The Angels’ Share (15, 101 mins)
Director: Ken Loach
★ ★ ★ ★ ☆
Fresh from picking up one of the top prizes at the Cannes Film Festival, Ken Loach’s latest collaboration with Scottish screenwriter Paul Laverty is a raw, sparky and grimly funny comedy drama filmed and set in Glasgow.
It opens with a variety of reprobates up in court being sentenced, who are then brought together to paint halls and clean up graveyards as part of their community payback. One young man, Robbie (Paul Brannigan), has been spared jail by the skin of his teeth, and is required to do 300 hours of service.
He’s also about to become a father, though his girlfriend’s father has other ideas about his involvement, her family of thugs making it clear they want Robbie to have nothing to do with the baby.
We’re presented with an intriguing character in Robbie, one whom we’re asked to side with despite his criminal past. His violent temper is something he needs to learn to control, and in one particularly harrowing scene he’s shown the consequences of his actions, as the victim he assaulted describes the senseless attack.

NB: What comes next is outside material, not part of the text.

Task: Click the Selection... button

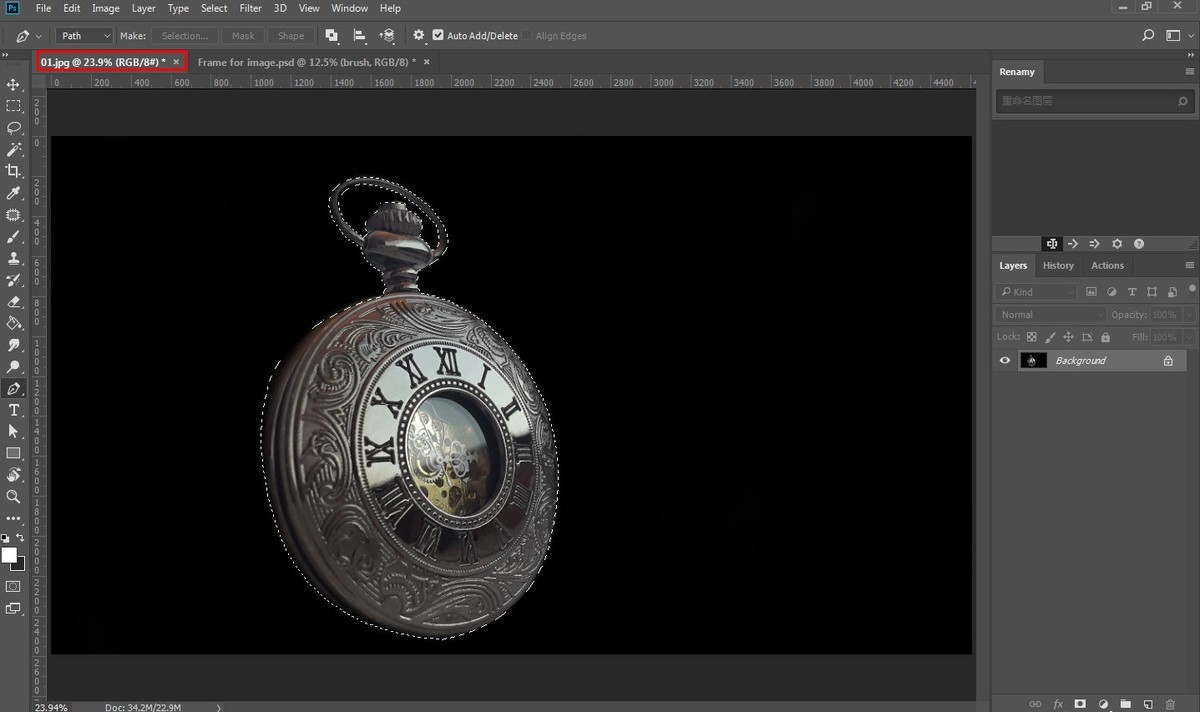Action: (184, 36)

It could have been easy for the audience to lose its sympathy for Robbie at this point, but this is a film about first impressions and second chances, and that chance is given to Robbie by Harry (John Henshaw), his community service coordinator.
Harry is mad keen on whisky, and when Robbie demonstrates a quick knack and knowledge for the water of life, Harry takes him and his pals on a tour of a distillery, the movie’s title referring to the amount of spirit, about 2%, that evaporates each year from the casks.
With fatherhood offering Robbie his last chance to pull his life together, the question is whether he can he use his whisky skills to make a better life for himself and his new family, or if his past will catch up to him.
Though it can sometimes seem like two different films, the chummy whisky comedy on one hand, and a dark and dangerous life of violence on the other, both elements come together successfully thanks to Laverty’s trademark salty and realistic dialogue that pulls no punches with its language, and Loach’s unfussy direction that allows the action to flow freely and naturally.
The authenticity of his casting also helps, with the roles filled largely by newcomers with lived-in faces. Truth be told, some of the actors do more convincing work when they're being asked to be their rough and ready selves, than when they're given lines of plot to recite, but for the most part everyone impresses.
The result is many fine moments, but perhaps just a hint of corner-cutting in the writing. It’s a bit of a leap for Robbie to go from ned to whisky loving expert, and it all gets wrapped up a bit too neatly and conveniently, which might be a problem if this were one of Loach’s more gritty dramas.
But it’s essentially a fairytale, a rather fanciful blend that succeeds partly because it’s so funny, but mostly because of the filmmaking skill brought to it by its director and writer.